Em 2023, o primeiro ano do governo do presidente Luiz Inácio Lula da Silva (PT), os assassinatos de indígenas no Brasil aumentaram 15,5% em comparação com o ano anterior, que foi o último ano da gestão de Jair Bolsonaro (PL).
Segundo um relatório do Conselho Indigenista Missionário (Cimi) divulgado nesta segunda-feira, 22, o número de mortes passou de 180 em 2022 para 208 em 2023.
Além dos assassinatos, o relatório destaca um aumento significativo nas mortes de indígenas por desassistência à saúde, que mais do que dobraram, saltando de 40 casos em 2022 para 111 em 2023. A maioria dessas mortes ocorreu no Amazonas, com 35 registros.

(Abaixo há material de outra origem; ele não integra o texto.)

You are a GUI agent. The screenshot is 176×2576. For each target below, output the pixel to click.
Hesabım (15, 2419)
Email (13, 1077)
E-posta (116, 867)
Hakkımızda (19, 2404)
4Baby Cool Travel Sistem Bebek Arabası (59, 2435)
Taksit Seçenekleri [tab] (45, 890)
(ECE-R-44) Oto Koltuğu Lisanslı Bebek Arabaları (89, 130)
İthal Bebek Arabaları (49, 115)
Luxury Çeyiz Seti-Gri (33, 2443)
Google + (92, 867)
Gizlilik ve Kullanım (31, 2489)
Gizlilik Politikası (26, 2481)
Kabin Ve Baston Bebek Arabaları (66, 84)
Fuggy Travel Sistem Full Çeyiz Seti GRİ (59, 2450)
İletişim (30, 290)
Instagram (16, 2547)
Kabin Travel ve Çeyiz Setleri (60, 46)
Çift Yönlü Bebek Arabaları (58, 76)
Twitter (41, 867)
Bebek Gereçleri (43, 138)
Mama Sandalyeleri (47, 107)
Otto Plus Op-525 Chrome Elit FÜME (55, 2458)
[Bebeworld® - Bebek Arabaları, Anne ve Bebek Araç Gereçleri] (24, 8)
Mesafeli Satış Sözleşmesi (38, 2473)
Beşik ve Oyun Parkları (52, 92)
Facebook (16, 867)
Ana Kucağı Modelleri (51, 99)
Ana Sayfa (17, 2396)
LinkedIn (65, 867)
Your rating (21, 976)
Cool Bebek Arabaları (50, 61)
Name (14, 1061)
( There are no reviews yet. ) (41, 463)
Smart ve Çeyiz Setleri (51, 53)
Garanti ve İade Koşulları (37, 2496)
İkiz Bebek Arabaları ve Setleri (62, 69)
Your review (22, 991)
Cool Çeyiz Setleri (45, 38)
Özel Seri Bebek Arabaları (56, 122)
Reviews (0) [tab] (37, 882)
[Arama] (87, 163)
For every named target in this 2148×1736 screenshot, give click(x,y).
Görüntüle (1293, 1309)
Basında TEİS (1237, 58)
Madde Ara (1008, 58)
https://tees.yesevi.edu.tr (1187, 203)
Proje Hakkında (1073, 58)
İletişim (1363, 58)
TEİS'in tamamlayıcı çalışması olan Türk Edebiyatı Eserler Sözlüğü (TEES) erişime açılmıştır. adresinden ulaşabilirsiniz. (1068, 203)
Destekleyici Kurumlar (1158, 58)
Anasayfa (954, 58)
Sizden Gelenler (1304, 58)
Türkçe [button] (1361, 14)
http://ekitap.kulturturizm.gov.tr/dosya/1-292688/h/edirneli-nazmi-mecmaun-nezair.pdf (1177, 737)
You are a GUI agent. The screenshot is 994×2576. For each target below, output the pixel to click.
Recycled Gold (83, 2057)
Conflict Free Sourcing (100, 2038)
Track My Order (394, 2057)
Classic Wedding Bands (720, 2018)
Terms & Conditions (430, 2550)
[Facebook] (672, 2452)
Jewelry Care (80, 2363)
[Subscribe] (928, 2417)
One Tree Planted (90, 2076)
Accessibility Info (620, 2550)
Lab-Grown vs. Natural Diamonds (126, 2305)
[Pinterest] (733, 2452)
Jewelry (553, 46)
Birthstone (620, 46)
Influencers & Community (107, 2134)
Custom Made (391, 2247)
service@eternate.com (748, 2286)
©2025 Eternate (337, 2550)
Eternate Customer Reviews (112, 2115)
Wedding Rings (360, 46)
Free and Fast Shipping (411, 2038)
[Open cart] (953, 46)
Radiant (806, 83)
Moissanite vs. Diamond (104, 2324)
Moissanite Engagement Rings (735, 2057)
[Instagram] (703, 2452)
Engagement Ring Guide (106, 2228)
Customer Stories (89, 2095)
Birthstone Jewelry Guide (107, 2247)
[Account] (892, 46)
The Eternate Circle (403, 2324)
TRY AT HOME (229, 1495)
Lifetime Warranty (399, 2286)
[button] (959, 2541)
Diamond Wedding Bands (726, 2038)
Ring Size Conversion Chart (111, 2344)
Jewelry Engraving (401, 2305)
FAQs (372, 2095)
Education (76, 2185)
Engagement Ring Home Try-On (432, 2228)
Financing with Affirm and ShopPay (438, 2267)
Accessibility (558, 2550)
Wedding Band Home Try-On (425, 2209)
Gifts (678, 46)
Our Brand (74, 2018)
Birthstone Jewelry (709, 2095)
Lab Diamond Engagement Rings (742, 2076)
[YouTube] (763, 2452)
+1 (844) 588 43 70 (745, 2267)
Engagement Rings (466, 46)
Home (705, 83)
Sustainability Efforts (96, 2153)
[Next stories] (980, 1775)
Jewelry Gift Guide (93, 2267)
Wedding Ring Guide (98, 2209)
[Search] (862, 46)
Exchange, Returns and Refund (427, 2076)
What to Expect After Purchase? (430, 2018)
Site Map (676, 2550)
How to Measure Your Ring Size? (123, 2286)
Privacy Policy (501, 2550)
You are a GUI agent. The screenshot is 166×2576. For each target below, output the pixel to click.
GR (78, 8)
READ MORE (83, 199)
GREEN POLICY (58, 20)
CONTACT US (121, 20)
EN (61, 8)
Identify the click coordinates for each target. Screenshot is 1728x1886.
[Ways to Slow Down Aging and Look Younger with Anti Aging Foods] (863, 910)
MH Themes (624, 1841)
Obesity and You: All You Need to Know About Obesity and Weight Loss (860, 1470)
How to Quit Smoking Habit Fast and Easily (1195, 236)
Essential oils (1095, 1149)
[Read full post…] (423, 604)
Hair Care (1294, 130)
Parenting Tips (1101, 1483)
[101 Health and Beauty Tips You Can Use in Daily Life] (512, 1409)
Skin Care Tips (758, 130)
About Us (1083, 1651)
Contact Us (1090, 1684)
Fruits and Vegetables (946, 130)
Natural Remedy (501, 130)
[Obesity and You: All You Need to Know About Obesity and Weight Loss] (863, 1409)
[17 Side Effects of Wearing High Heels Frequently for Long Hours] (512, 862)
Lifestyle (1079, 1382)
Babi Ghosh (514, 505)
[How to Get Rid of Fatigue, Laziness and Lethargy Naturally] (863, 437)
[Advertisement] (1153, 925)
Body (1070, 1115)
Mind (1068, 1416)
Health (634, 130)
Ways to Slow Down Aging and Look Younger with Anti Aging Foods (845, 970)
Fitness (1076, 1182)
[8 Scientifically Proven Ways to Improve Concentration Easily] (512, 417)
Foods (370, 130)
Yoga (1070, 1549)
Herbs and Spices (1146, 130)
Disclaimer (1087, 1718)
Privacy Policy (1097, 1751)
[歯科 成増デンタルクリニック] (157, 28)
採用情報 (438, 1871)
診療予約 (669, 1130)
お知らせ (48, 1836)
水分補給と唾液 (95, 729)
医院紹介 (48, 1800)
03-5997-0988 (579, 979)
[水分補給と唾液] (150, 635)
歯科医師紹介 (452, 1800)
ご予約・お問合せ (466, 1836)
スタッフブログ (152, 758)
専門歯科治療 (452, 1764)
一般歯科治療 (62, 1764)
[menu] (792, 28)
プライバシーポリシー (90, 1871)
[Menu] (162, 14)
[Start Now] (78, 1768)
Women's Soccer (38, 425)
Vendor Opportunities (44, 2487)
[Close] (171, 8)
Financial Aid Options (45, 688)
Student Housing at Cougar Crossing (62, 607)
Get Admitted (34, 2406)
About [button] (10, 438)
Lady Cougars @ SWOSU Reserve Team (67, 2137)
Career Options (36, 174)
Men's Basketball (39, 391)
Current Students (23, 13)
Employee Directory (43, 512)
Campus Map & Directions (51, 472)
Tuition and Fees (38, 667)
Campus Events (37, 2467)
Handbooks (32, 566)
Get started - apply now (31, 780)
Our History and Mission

O documento também aponta um aumento alarmante nos casos de suicídios entre indígenas, que cresceram 56%, passando de 115 em 2022 para 180 em 2023.
O Amazonas, Mato Grosso do Sul e Roraima foram os estados com os maiores números de suicídios, registrando 66, 37 e 19 casos, respectivamente.
Por outro lado, o relatório do Cimi indica algumas reduções nas violências contra o patrimônio indígena. Houve uma leve queda nos conflitos de direitos territoriais, de 158 casos em 2022 para 150 em 2023, e nas invasões e explorações ilegais de recursos, que diminuíram de 309 para 276 no mesmo período.
No entanto, 56 dos 119 povos em isolamento voluntário monitorados pelas equipes do Cimi sofreram invasões ou danos ao patrimônio em 2023.
A situação dos Yanomamis continua crítica. Em janeiro deste ano, a revista Crusoé destacou que, quase um ano após Lula criticar Jair Bolsonaro por supostamente abandonar os Yanomamis, poucas mudanças significativas foram observadas na maior terra indígena do Brasil.
Em 2022, foram registradas 343 mortes de indígenas na região, 35 a mais do que em 2023, quando foram reportadas 308 mortes. Destes casos, 53% foram de crianças, conforme dados do Ministério da Saúde.
Os dados apresentados no relatório do Cimi refletem uma situação preocupante para os povos indígenas no Brasil, evidenciando um aumento na violência e nas mortes por desassistência à saúde e suicídios.
A gestão do governo Lula enfrenta críticas pela falta de avanços significativos na proteção e assistência às comunidades indígenas, especialmente em áreas como a saúde e a segurança.
A continuidade dos conflitos e das invasões territoriais sublinha a necessidade de políticas mais eficazes e ações urgentes para garantir os direitos e a segurança dos povos indígenas no país.